:: Exercise instructions ::
1. Retype everything from "I picked up" down to "away from it." in the Greenies forum thread.
2. Write what comes next in the forum thread about Greenies dog treats, starting after the last line shown.

# Greenies?



## Crysmas (Feb 12, 2012)

I picked up a Greenie treat today to give it a try.
Toro absolutely loved it and spent hours chewing away on it!
However, I'm slightly worried about the digesting process of the treat. I read some articles saying that it was okay, while other say to stay away from it.
I don't usually use a product that has mixed reviews, but Toro loves these so much.
Have any of you tried these?


----------



## LJSquishy (Feb 27, 2008)

Their original recipe was not digestable, although I heard that they "reformulated" their recipe a few years ago...but I just don't trust them so I choose not to feed them. I think probably 99% of active members here do not feed Greenies.


----------



## Ladysmom (Oct 19, 2004)

LJSquishy said:


> Their original recipe was not digestable, although I heard that they "reformulated" their recipe a few years ago...but I just don't trust them so I choose not to feed them. I think probably 99% of active members here do not feed Greenies.


I won't give Greenies after all the horror stories.


----------



## zooeysmom (Aug 1, 2011)

Yeah, with all the safer chewing options, I wouldn't buy Greenies


----------



## doobie mommy (Feb 18, 2012)

:: Stored data ::

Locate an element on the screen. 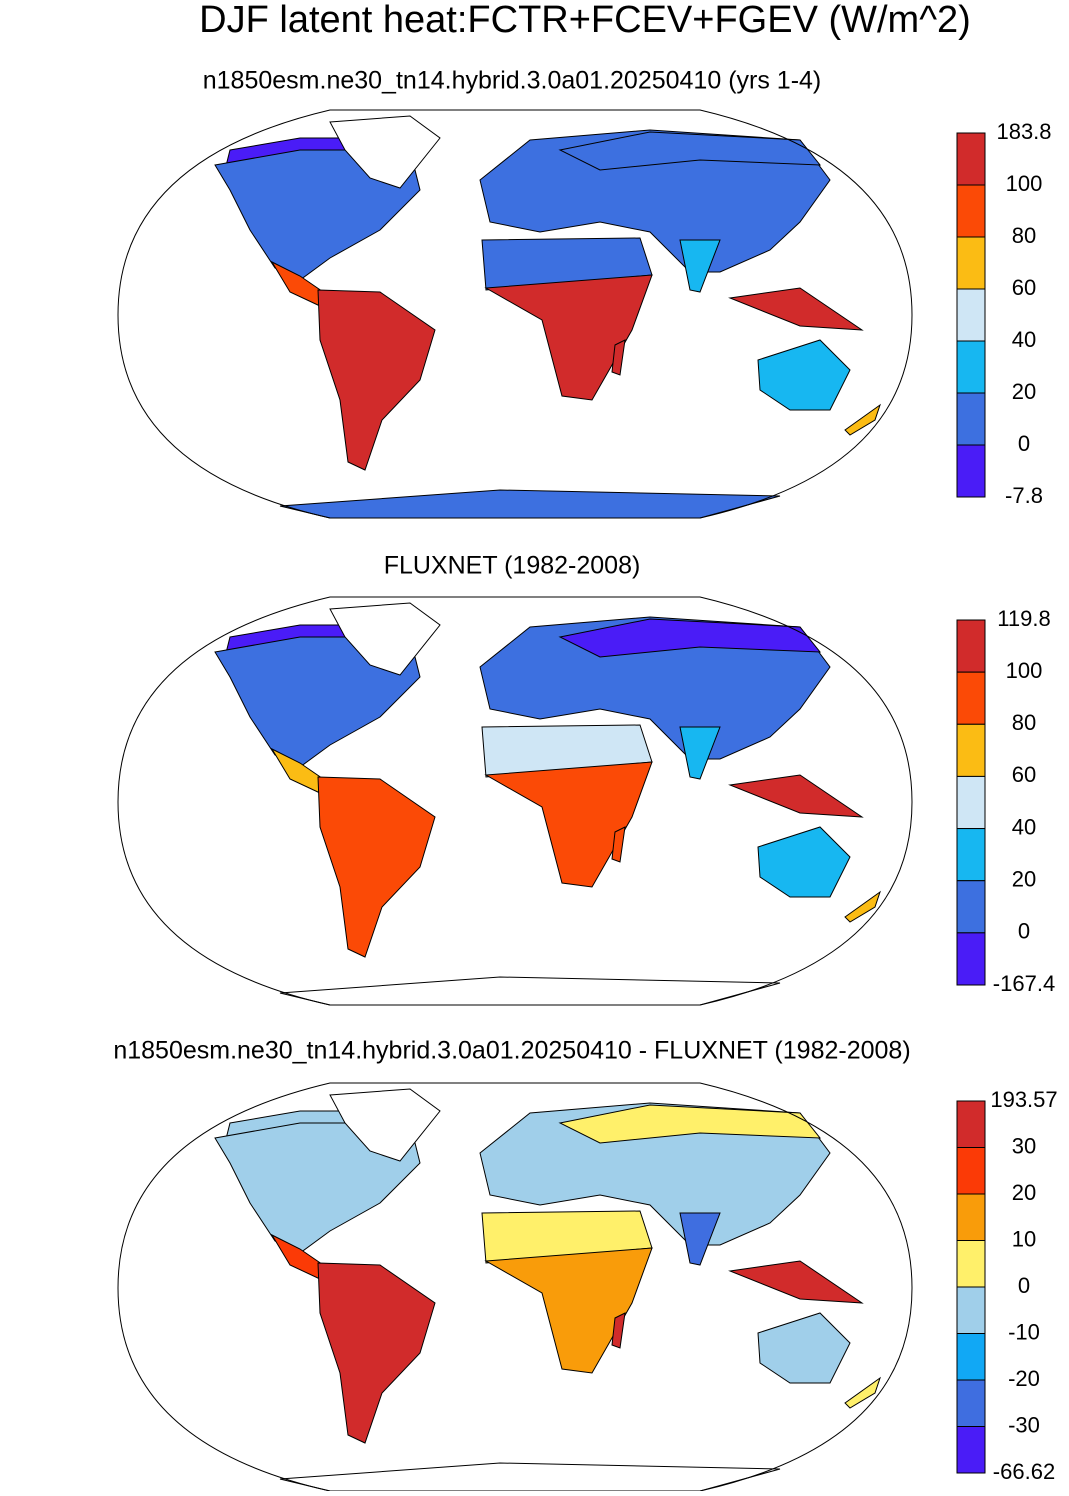 The height and width of the screenshot is (1496, 1069). panel-subtitle: FLUXNET (1982-2008) is located at coordinates (512, 566).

:: Solved problems ::
1.
I picked up a Greenie treat today to give it a try.
Toro absolutely loved it and spent hours chewing away on it!
However, I'm slightly worried about the digesting process of the treat. I read some articles saying that it was okay, while other say to stay away from it.

2.
I gave Doobie Greenies and it, only one, gave him very runny poos and you could see the chunks of the Greenies that were never digested. I don't like these at all and would never give them to any dog.


----------



## maltese#1fan (Feb 20, 2012)

I don't use greenies. We tried using the "pill pocket" variety of them when Heidi was sick and taking so many pills every day, but she would just throw up. So we stopped using the pill pockets and found other creative ways to give her the pills. I don't trust them.


----------



## lynda (Oct 11, 2005)

I gave them to my first malt, Pebbles. She loved them too but she also almost choked to death on one so they are a no no in my house. I had to litterly go down her throat and get it out. My advice to you is *don't use them.*


----------



## newlywedat50 (May 17, 2012)

Millie devoured hers, but it gave her diarrhea. Now our go-to chew is an antler or a very occasional bully stick.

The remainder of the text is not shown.